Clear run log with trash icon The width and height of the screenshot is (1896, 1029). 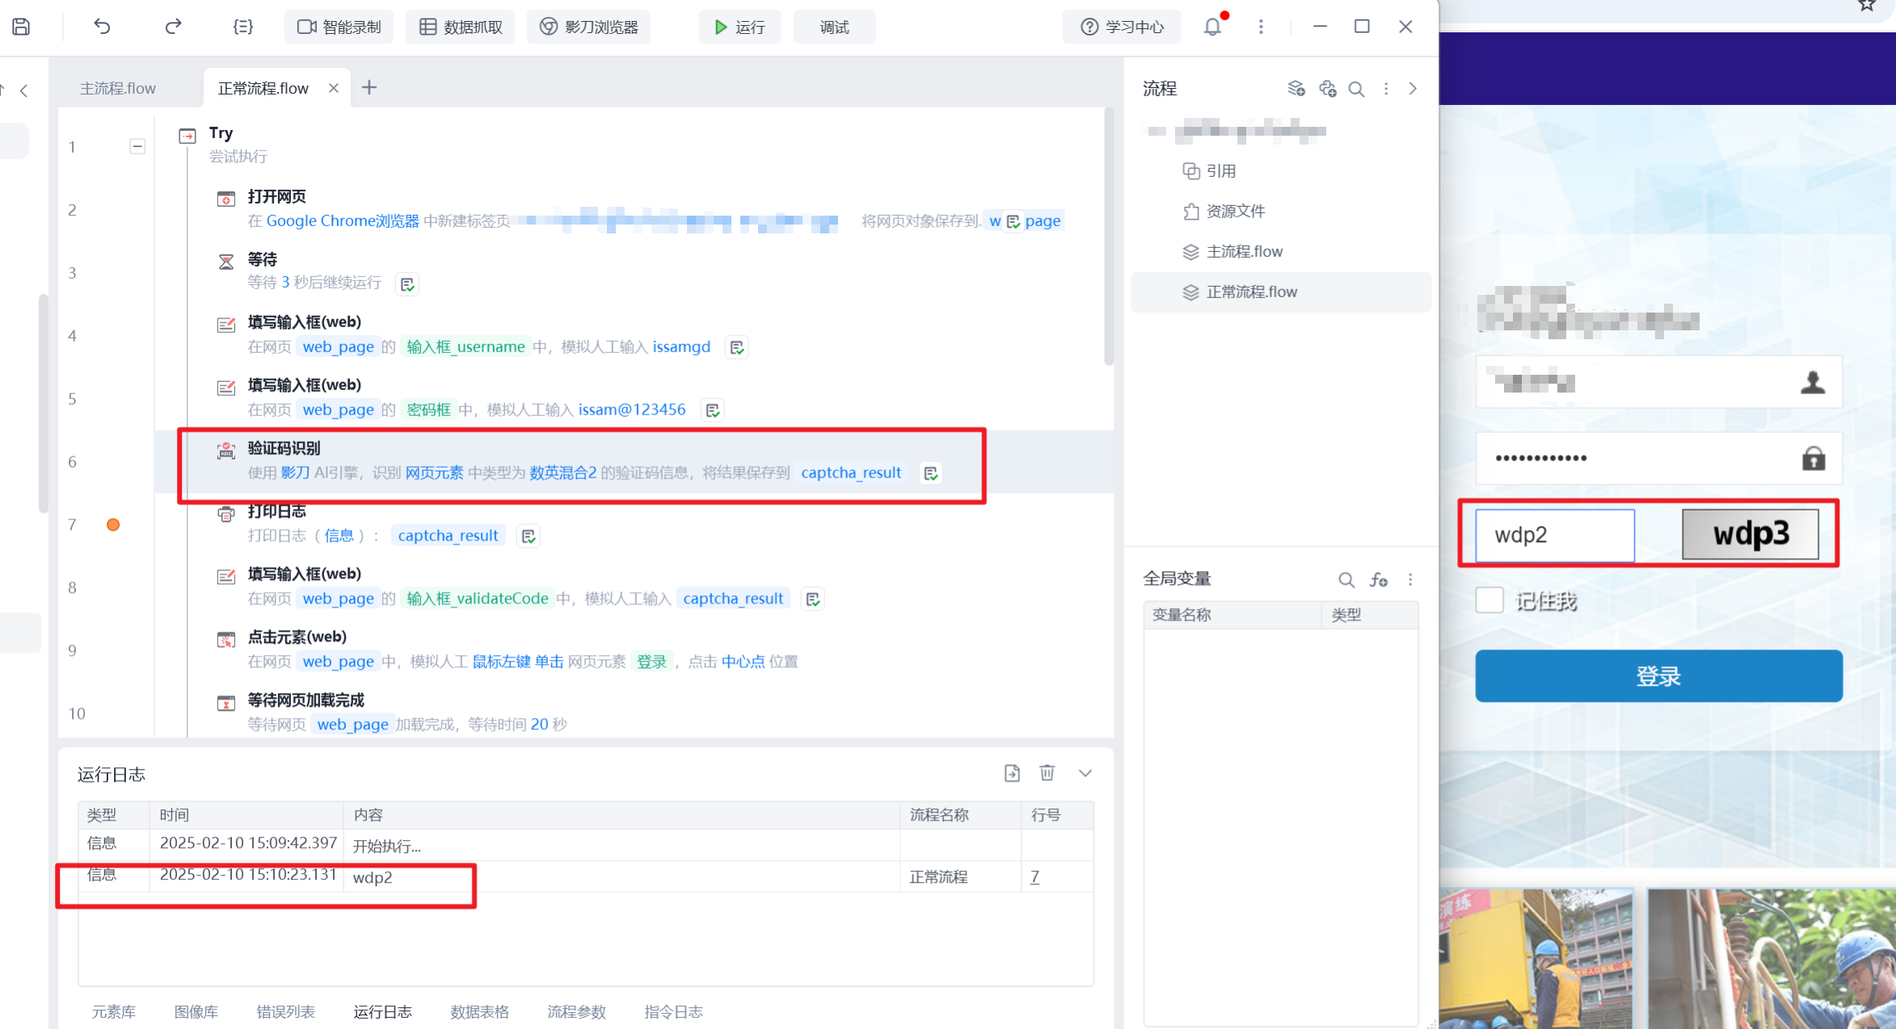[1047, 773]
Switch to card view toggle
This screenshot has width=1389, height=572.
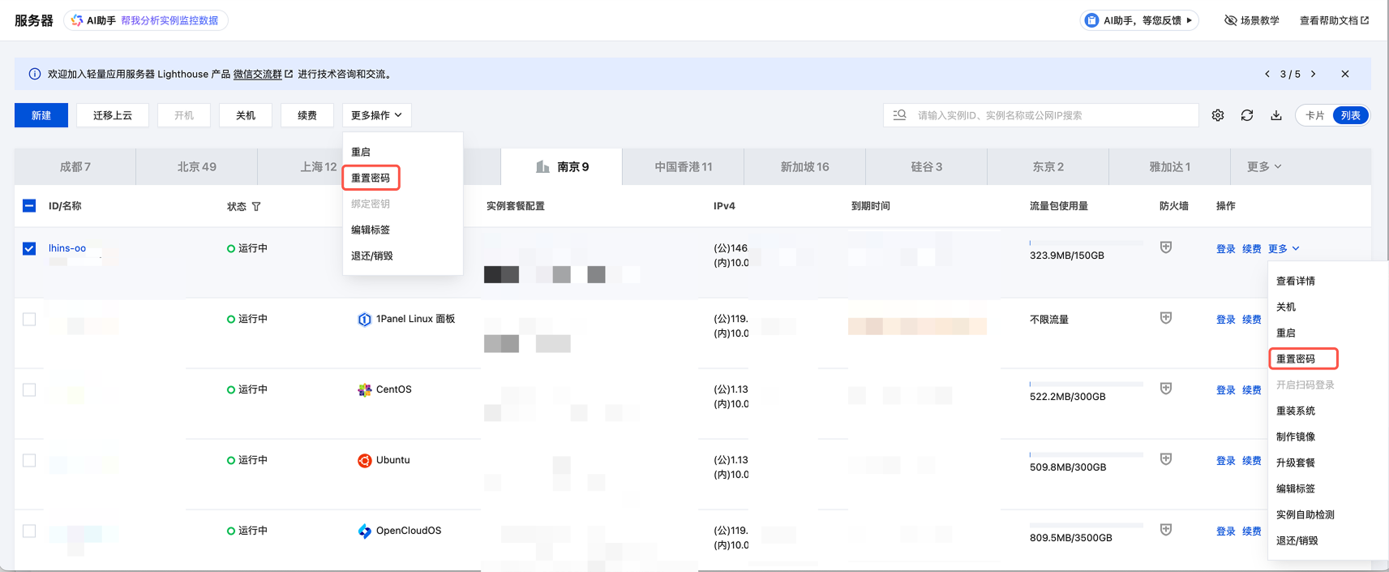click(x=1315, y=115)
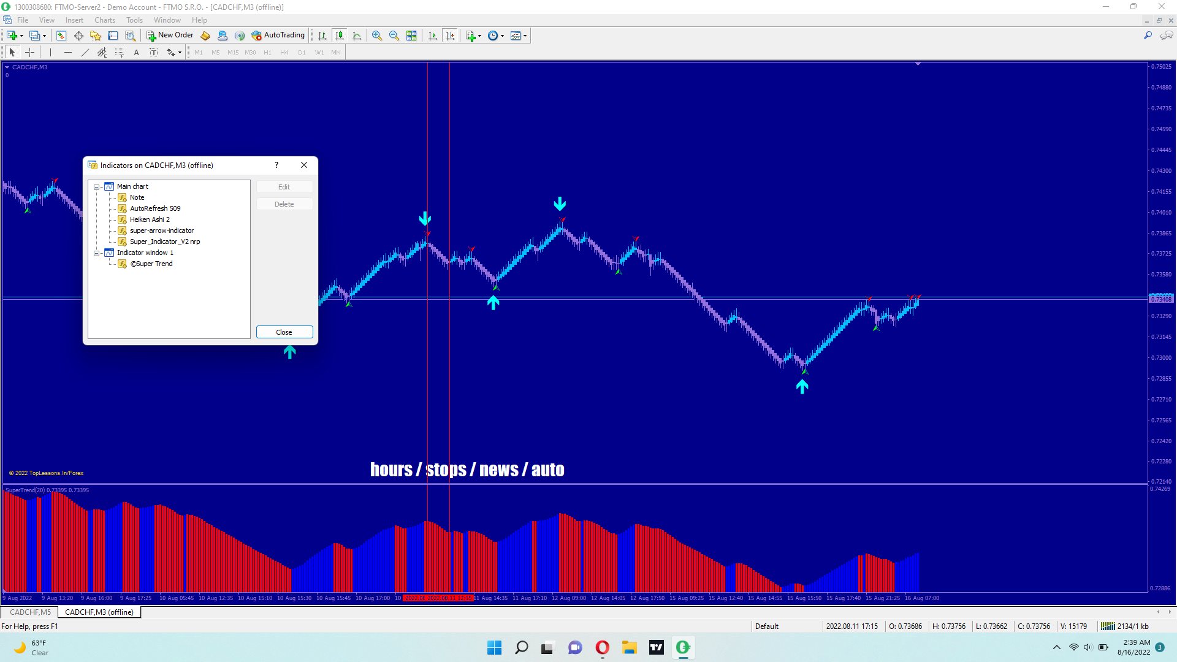The width and height of the screenshot is (1177, 662).
Task: Open the Charts menu
Action: pos(104,20)
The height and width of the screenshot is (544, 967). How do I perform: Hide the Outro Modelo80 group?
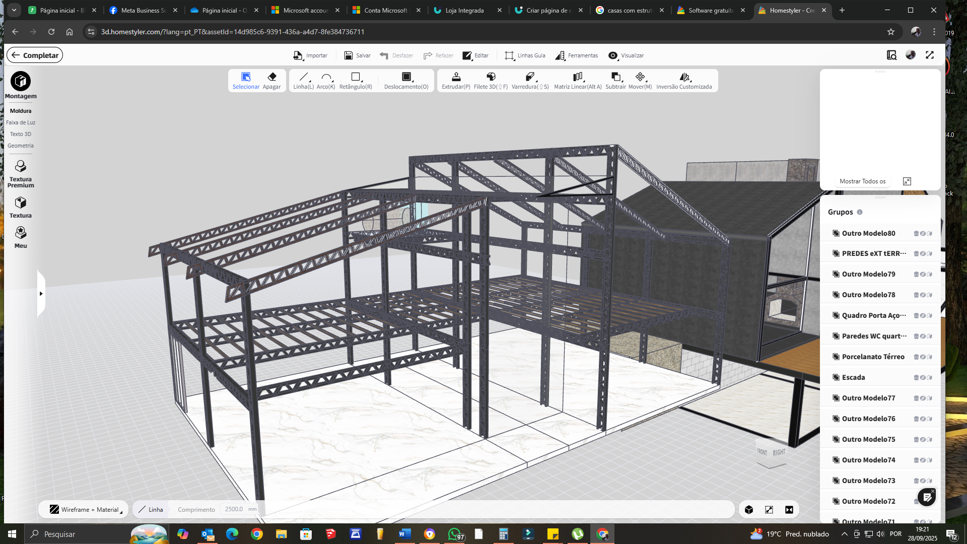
#####
Exercise description: Everything from the line containing "This screenshot has width=1389, height=572." to the last line of the records above should be reproduced exactly, except the pictures.

Exercise answer:
This screenshot has width=1389, height=572.
click(x=1315, y=115)
The width and height of the screenshot is (1177, 662).
Task: Open the Charts menu
Action: pos(104,20)
The height and width of the screenshot is (544, 967). How do I perform: Hide the Outro Modelo80 group?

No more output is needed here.